EXERCISE BRIEF — Would you return exactly the lines below from the line with "Given: Collapse Digital" through the line with "Instruction: Click the mininet-wifi", both included, and nothing else, leaving out the pictures?

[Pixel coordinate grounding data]
________
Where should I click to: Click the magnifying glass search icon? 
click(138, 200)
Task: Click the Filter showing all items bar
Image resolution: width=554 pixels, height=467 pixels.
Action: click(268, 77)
________
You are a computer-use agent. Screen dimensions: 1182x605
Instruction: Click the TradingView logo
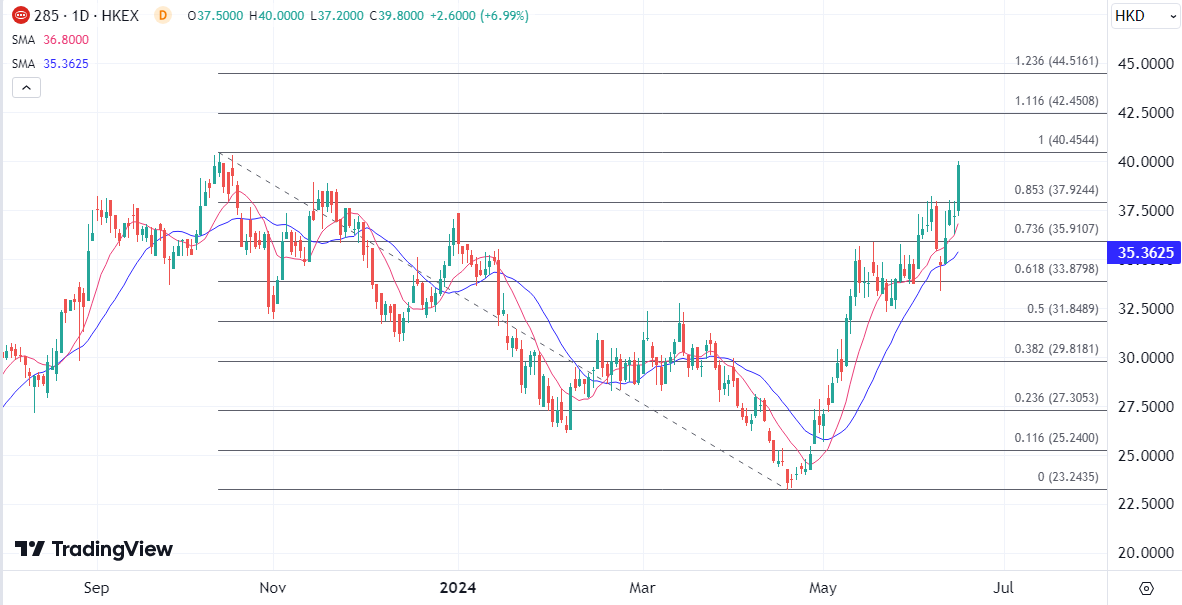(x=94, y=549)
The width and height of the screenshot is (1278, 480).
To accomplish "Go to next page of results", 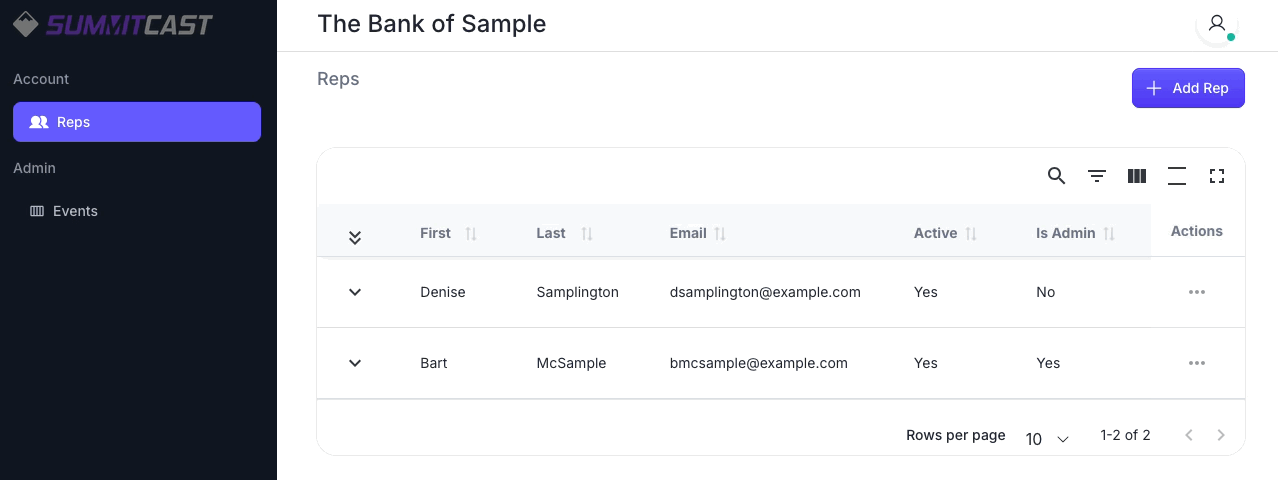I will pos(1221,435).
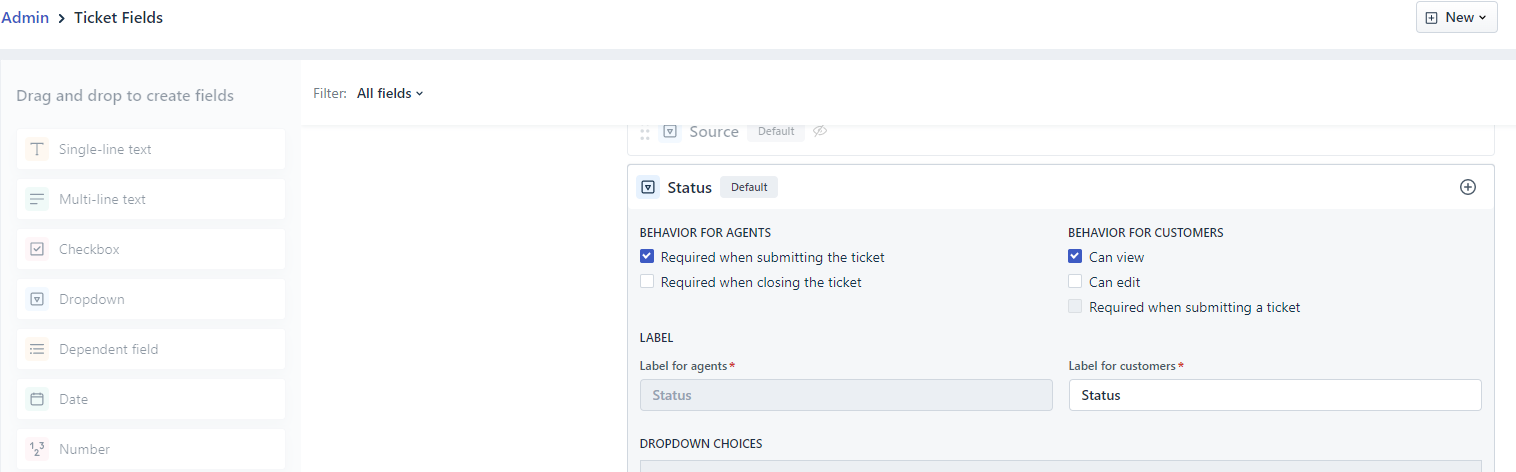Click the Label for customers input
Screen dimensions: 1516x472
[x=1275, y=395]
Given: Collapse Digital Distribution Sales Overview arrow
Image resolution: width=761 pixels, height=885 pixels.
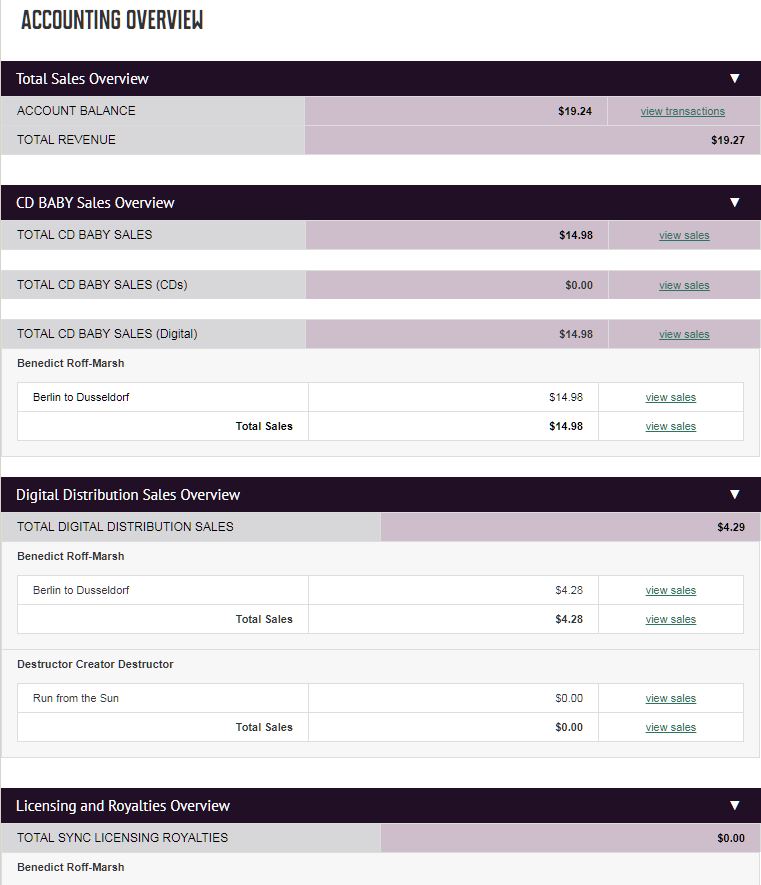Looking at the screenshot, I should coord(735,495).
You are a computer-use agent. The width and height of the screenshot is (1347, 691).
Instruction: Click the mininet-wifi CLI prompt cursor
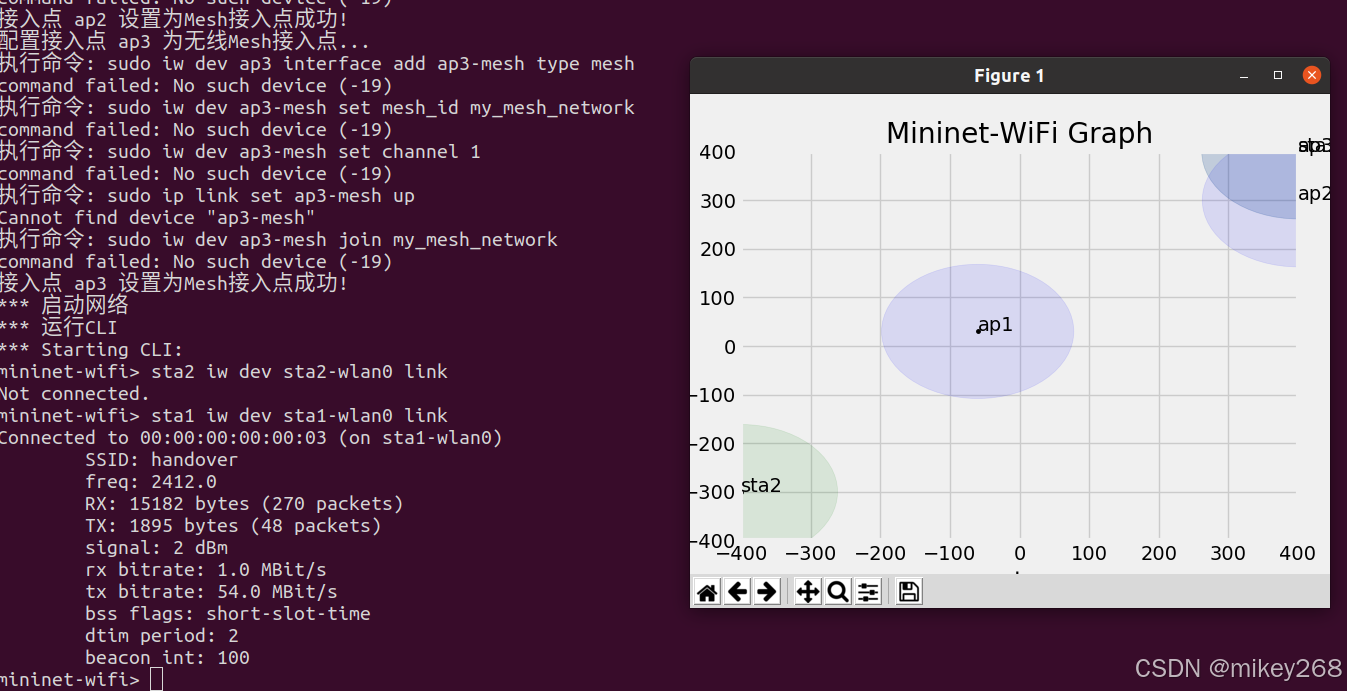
________
WRITTEN ANSWER —
Given: Collapse Digital Distribution Sales Overview arrow
Image resolution: width=761 pixels, height=885 pixels.
Looking at the screenshot, I should coord(735,495).
You are a computer-use agent. The width and height of the screenshot is (1347, 691).
Instruction: Click the mininet-wifi CLI prompt cursor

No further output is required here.